Understanding Boards
Whenever you run pin(resource)
, the resource is stored; by default, this means storing it locally on your computer for the purposes of caching it to avoid re-downloads, recomputing, etc. We can explore this local storage by creating a pin and then enumerating the board’s storage folder:
# A tibble: 2 x 1
paths
<chr>
1 /Users/username/Library/Caches/pins/local/data.txt
2 /Users/username/Library/Caches/pins/local/mtcars
As you can see, each pin is stored inside the rappdirs::user_cache_dir()
folder and a list of resources is tracked on a data.txt
file. The function pin()
and pin_get()
store and retrieve data from this well-known location, while pin_find()
makes use of the index file to search for resources and track other properties like cache expiration information. We can make explicit use of the default “local” board as follows:
A local board is quite useful for all the reasons mentioned in the Getting Started article; however, to take full advantage of pins, you can also consider storing pins in shared locations that others can access, for instance:
- Azure
- Azure is a cloud computing service created by Microsoft for building, testing, deploying, and managing applications and services through Microsoft-managed data centers. Azure provides storage services for storing and accessing data on the cloud. You can learn more about using
pins
with Azure in the Azure Board article.
- DigitalOcean
- DigitalOcean is an American cloud infrastructure provider with data centers worldwide. DigitalOcean Spaces is an S3-compatible object storage service that lets you store and serve large amounts of data. You can learn more aboaut using
pins
with DigitalOcean in the DigitalOcean Board article.
- GitHub
- GitHub is an American company that provides hosting for software development version control using Git and a subsidiary of Microsoft. GitHub offers plans for free, professional, and enterprise accounts; but free accounts are commonly used to host open source projects. While GitHub is mostly known to be used as a code repository, it is a common practice to also use GitHub to store datasets. However, GitHub works best with datasets under 25MB before workarounds like Git LFS and release files to support up to 2GB resources. You can learn more about using
pins
with GitHub in the GitHub Board article.
- Google Cloud
- Google Cloud Platform, offered by Google, is a suite of cloud computing services that runs on the same infrastructure that Google uses internally for its end-user products, such as Google Search and YouTube. Google Cloud provides object storage with integrated edge caching to store unstructured data. You can learn more about using
pins
with Google Cloud in the Google Cloud Board article.
- Kaggle
- Kaggle is an online community of data scientists and machine learners, owned by Google LLC. Kaggle allows users to find and publish data sets, explore and build models in a web-based data-science environment, work with other data scientists and machine learning engineers, and enter competitions to solve data science challenges. Kaggle supports storing datasets up to 10GB in size and is free of charge for public datasets. You can learn more about using
pins
with GitHub in the Kaggle Board article.
- RStudio Connect
- RStudio Connect is a publishing platform for the work your teams create in R and Python. You can share Shiny applications, R Markdown reports, Plumber APIs, dashboards, plots, Jupyter Notebooks, and more in one convenient place. RStudio Connect can be used to store private datasets and is only limited by the physical storage capacity configured in your server, learn to configure RStudio Connect in the RStudio Connect Board article.
- S3
- Amazon Web Services is a subsidiary of Amazon that provides on-demand cloud computing platforms and APIs to individuals, companies, and governments, on a metered pay-as-you-go basis. Amazon Simple Storage Service (S3) is a service offered by Amazon Web Services that provides object storage through a web service interface. Amazon S3 uses the same scalable storage infrastructure that Amazon.com uses to run its global e-commerce network. You can learn more about using
pins
with Amazon S3 in the S3 Board article.
However, since there are many more storage locations to consider (see for instance Where should scientists store their data), pins
also supports web-accessible locations through Website Boards and even custom boards to fully-support reading, writing, authentication and so on. You can learn how to create extensions at Extending Boards.
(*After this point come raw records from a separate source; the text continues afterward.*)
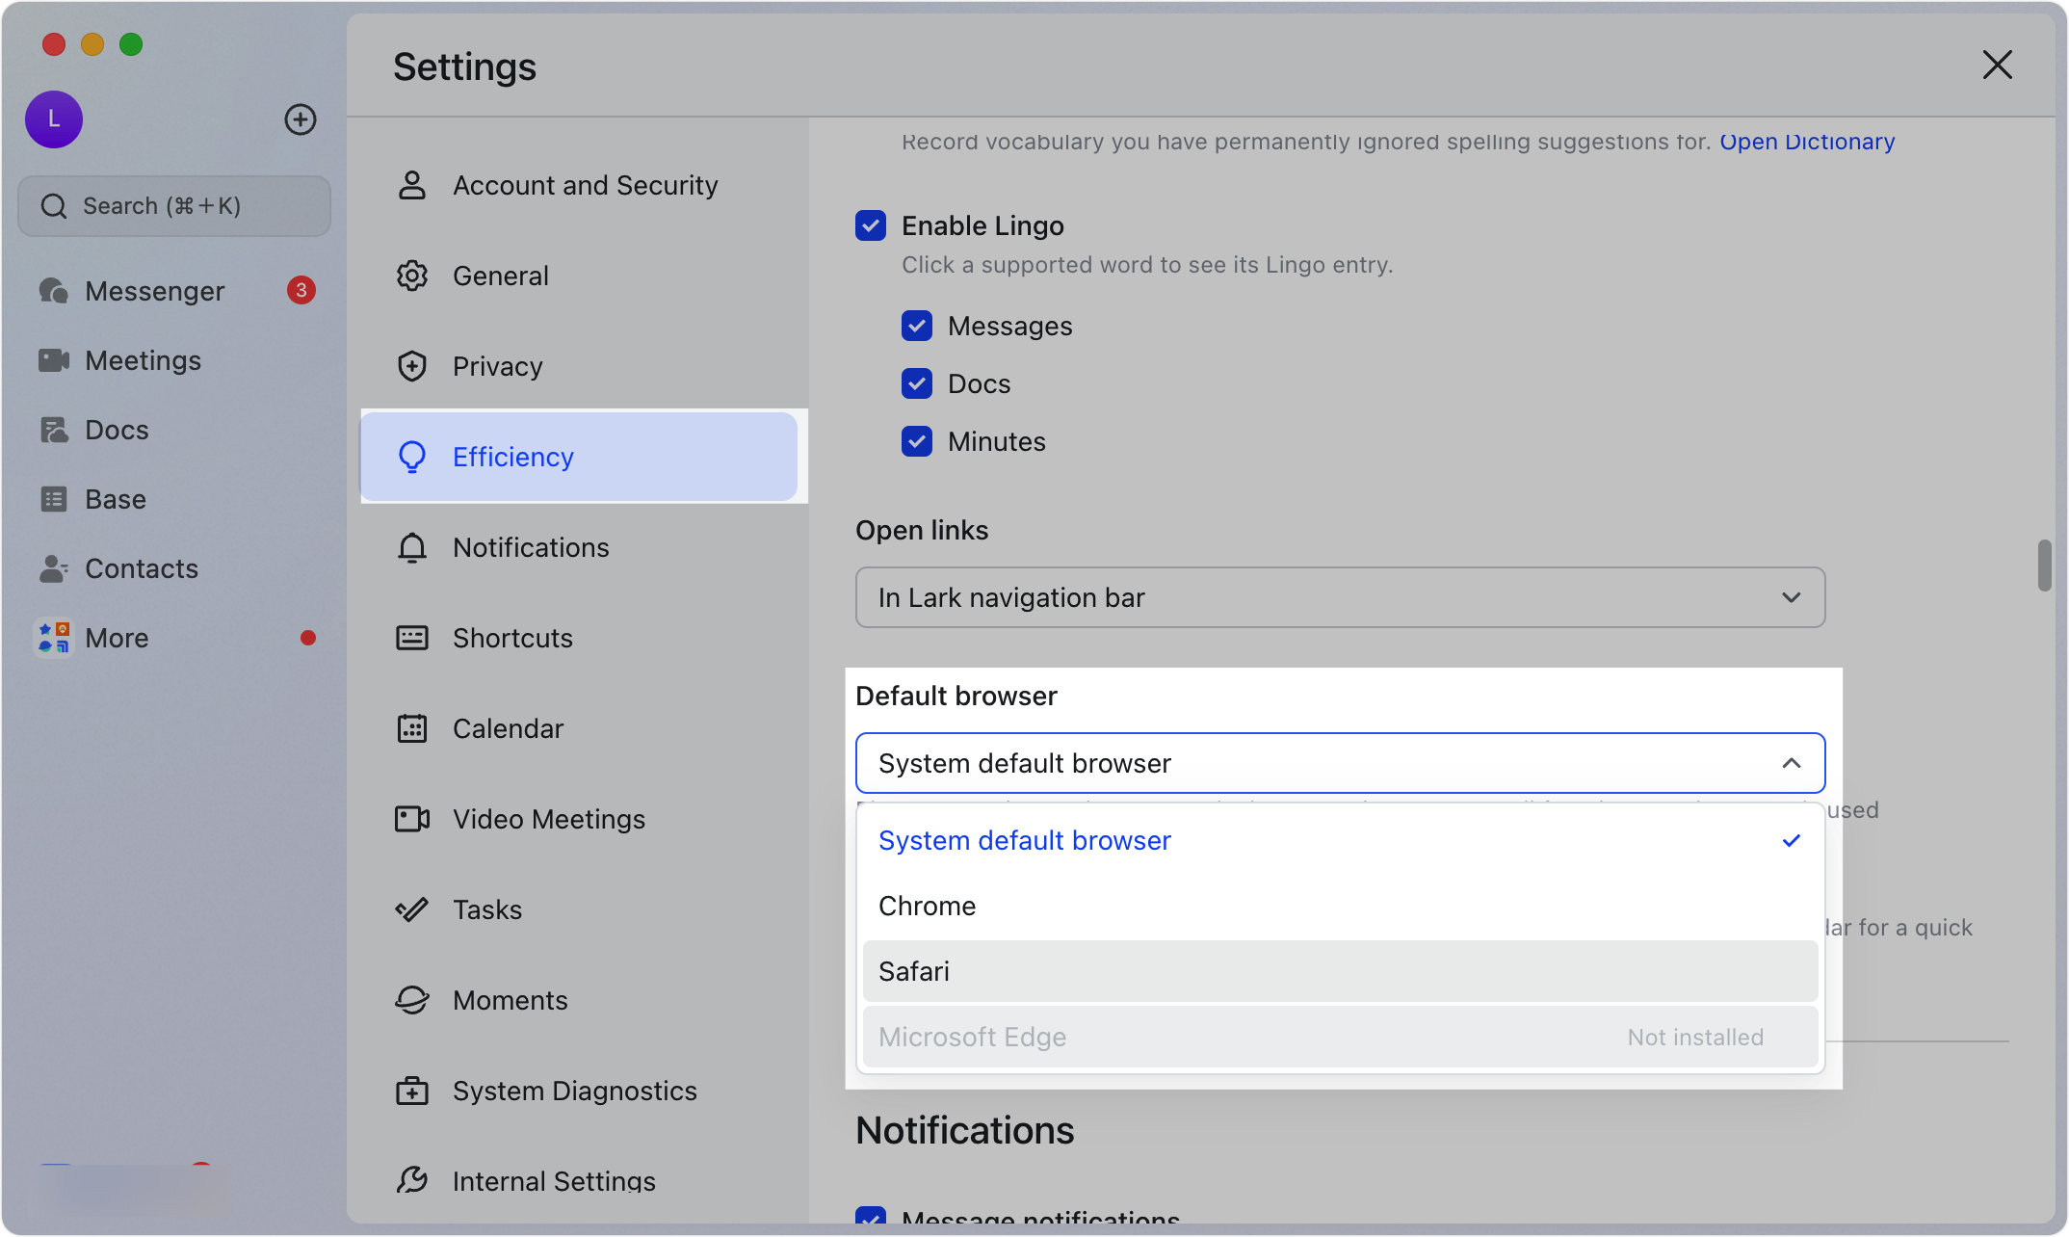Uncheck Docs under Enable Lingo
The height and width of the screenshot is (1237, 2069).
click(x=916, y=382)
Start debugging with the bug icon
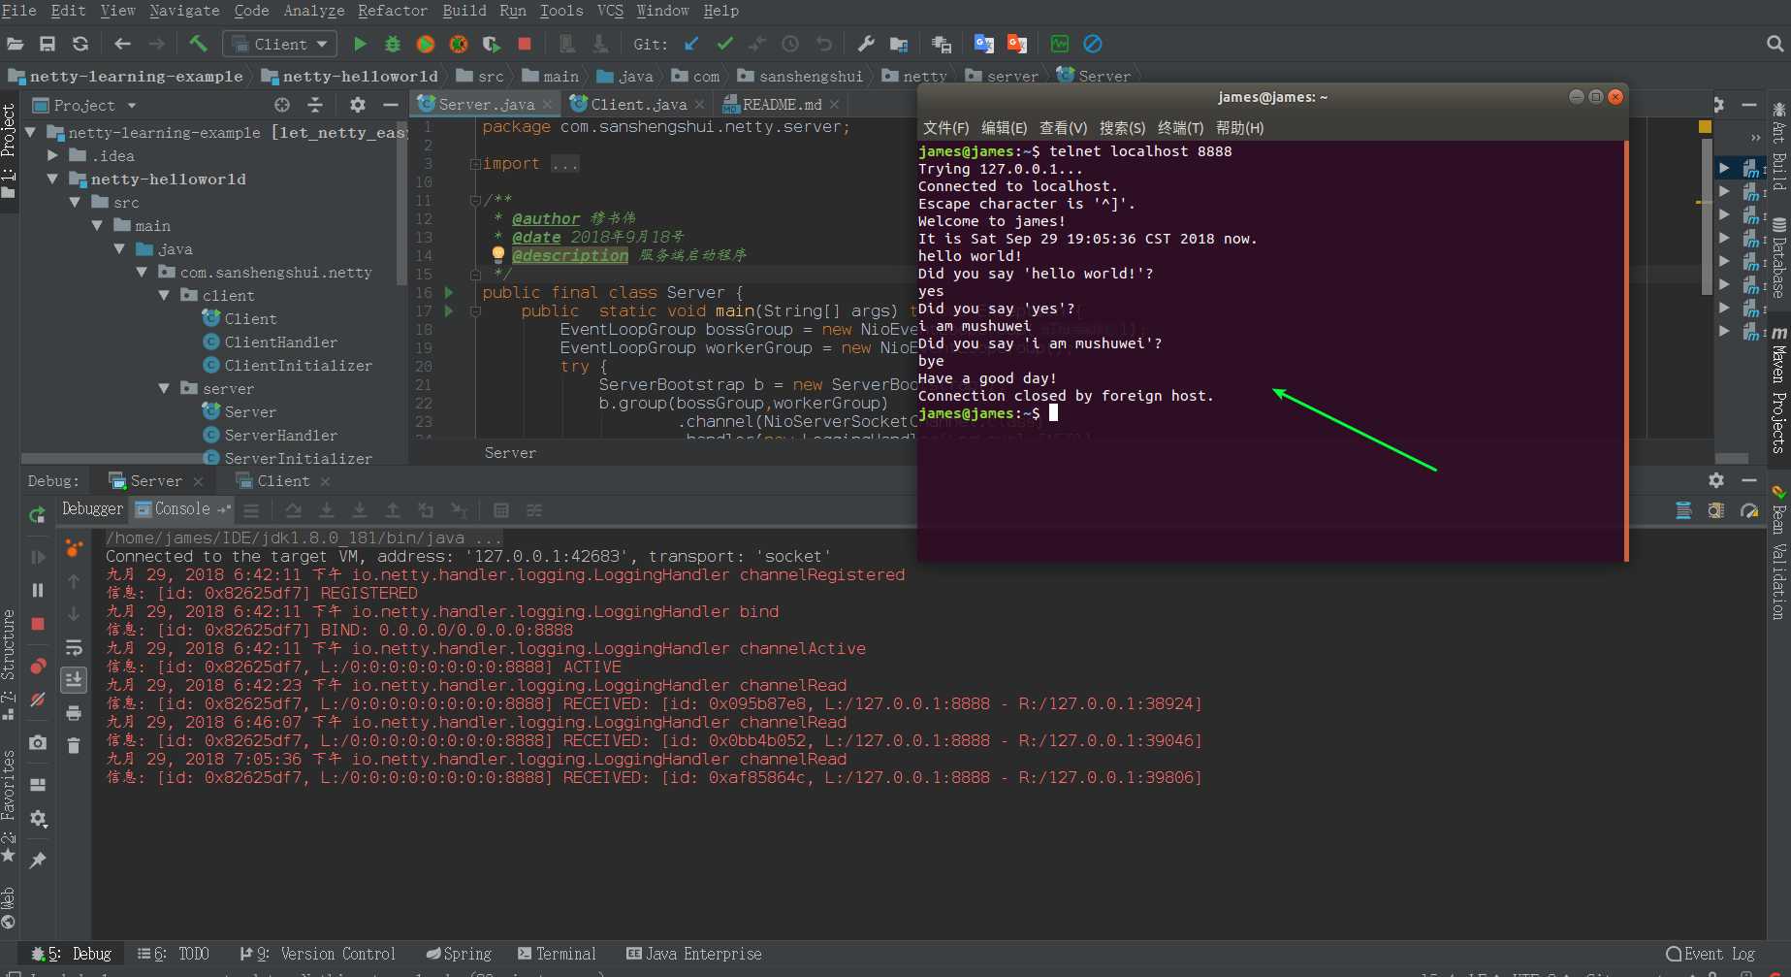Viewport: 1791px width, 977px height. (x=393, y=44)
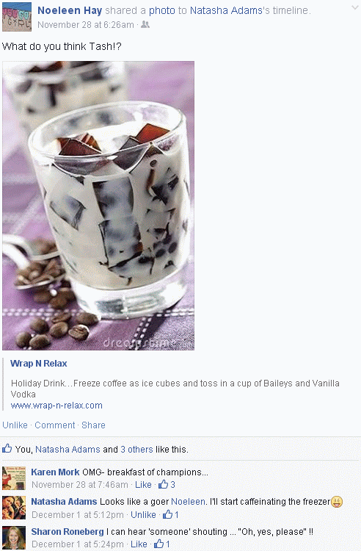Screen dimensions: 361x551
Task: Share this post
Action: 93,425
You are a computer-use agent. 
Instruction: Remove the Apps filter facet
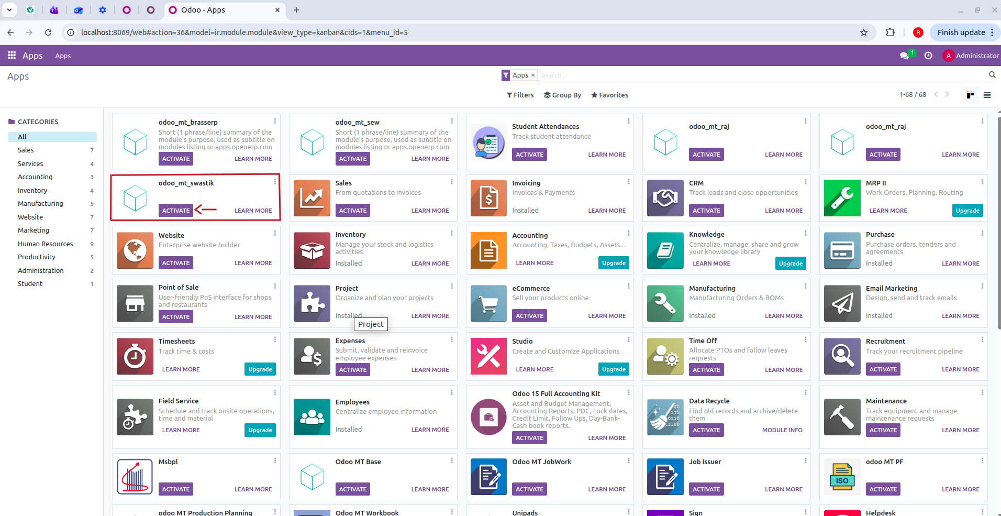[533, 75]
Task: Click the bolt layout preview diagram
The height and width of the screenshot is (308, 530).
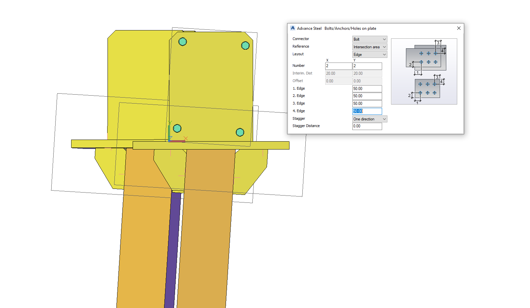Action: [x=424, y=71]
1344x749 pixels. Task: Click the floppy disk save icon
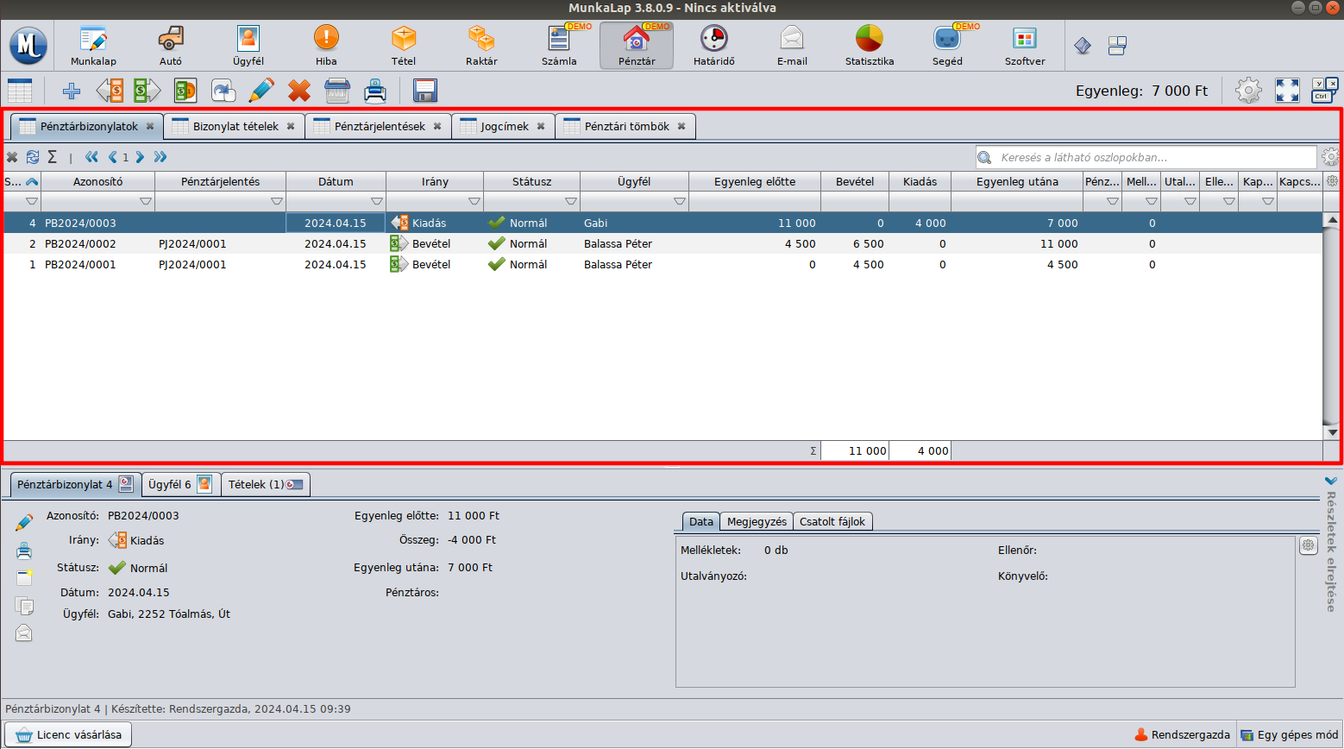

For instance, there are various ongoing projects to implement additional boards:
- Databases
- A database is an organized collection of data, generally stored and accessed electronically from a computer system. Where databases are more complex they are often developed using formal design and modeling techniques. In R, packages like DBI and odbc allow you to connect to many different databases. The connections package integrates DBI-compliant packages with the RStudio IDE’s Connection Pane and experimental support for pins.
- Nextcloud
- Nextcloud is a suite of client-server software for creating and using file hosting services. Nextcloud application functionally is similar to Dropbox. Unlike Dropbox, Nextcloud does not offer off-premises file storage hosting. Nextcloud is free and open-source, which means that anyone is allowed to install and operate it on their own private server devices. The nextcloudr package provides an interface to Nextcloud and experimental support for pins.
Please be mindful when using boards, you should only register boards you trust. As a general good practice, when using GitHub, it is not advisable to clone and build R packages from GitHub repos you don’t trust. In a similar way, you should not register GitHub boards, nor Kaggle, nor RStudio Connect, nor Website boards that you don’t trust.